Drinking three cups of tea a day can keep you mentally alert in old age
Analysis of six different studies found drinking tea helped the brain to stay sharper
Scientists believe some compounds such as theanine could protect against Alzheimer's

Fiona Macrae


16:26 GMT, 11 February 2013



01:55 GMT, 12 February 2013

Brain boost: There is growing evidence linking a good cuppa with a reduction in cognitive decline

Brain boost: evidence linking a cuppa with a reduction in cognitive decline

It's the national drink that millions of us turn to when we need a pick-me-up.

But tea does far more than just help to wake us up. Scientists say the traditional cuppa can keep the mind sharp into old age.

And the benefits of drinking as little as one to three cups a day in staving off mental decline are especially pronounced among women.

In one study, of almost 1,500 men and women in Singapore, drinking more than four cups a day cut the odds of memory failing by three-quarters.

Even just one to three cups of Ceylon tea a day had an effect, cutting the odds of cognitive decline by 43 per cent.

It is thought compounds in tea may protect against the poisons that ravage the brain in Alzheimer’s.

Possibilities include theanine, a plant chemical found only in tea and in mushrooms.

Experts in the US analysed several studies on the effect of caffeinated drinks on memory and mental alertness. The thousands of men and women who took part logged how often they drank tea or coffee and did a memory test that is used in the initial stages of diagnosing Alzheimer’s disease.

Up to ten years later, they resat the test and any fall in score was noted.

The brain stayed sharper in those who drank tea in all the studies that included the drink, the journal Advances in Nutrition reports.

A study which tracked 4,000 Americans for almost eight years suggested tea to be of particular benefit to women.

The University of California researchers who reviewed the studies said the weaker results for coffee mean caffeine is unlikely to be responsible for the cognitive benefits.

Some of the compounds in tea may provide protection against the poisons that ravage the brain in Alzheimers.

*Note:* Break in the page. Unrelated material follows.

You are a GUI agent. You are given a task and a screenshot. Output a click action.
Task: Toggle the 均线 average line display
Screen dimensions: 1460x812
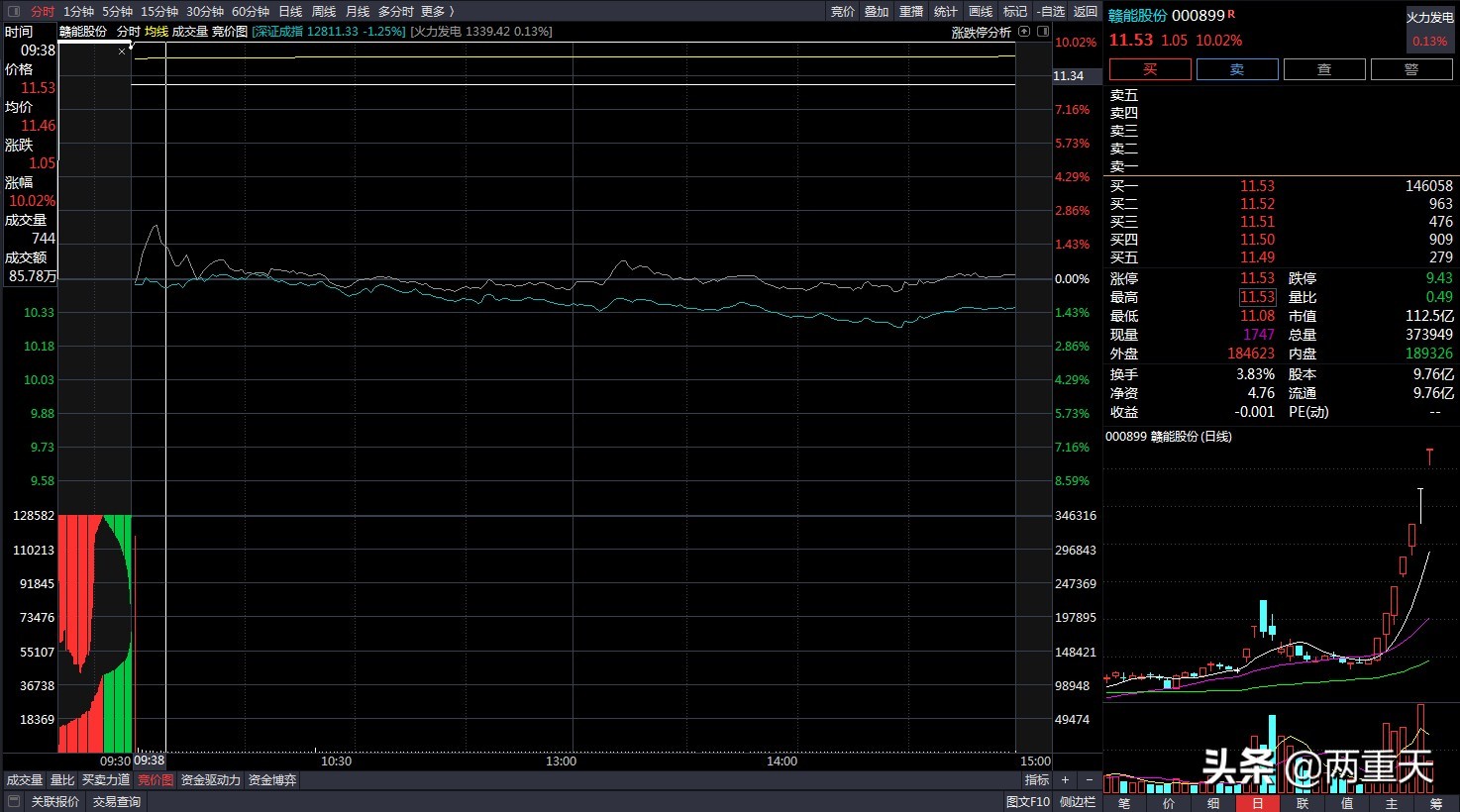(156, 32)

Tea leaves: Some of the compounds in tea may provide protection against the poisons that ravage the brain in Alzheimer's

Britons drink 165 million cups of tea every day – making it more than twice as popular as coffee.

Jessica Smith of
the Alzheimer’s Society said: ‘There is building evidence linking a
cuppa and a reduction in cognitive decline.

‘However, we are a long way from being able to say for sure a regular brew will reduce your risk of developing dementia.

‘The best way to reduce your risk is to eat a balanced diet, exercise regularly and not smoke.’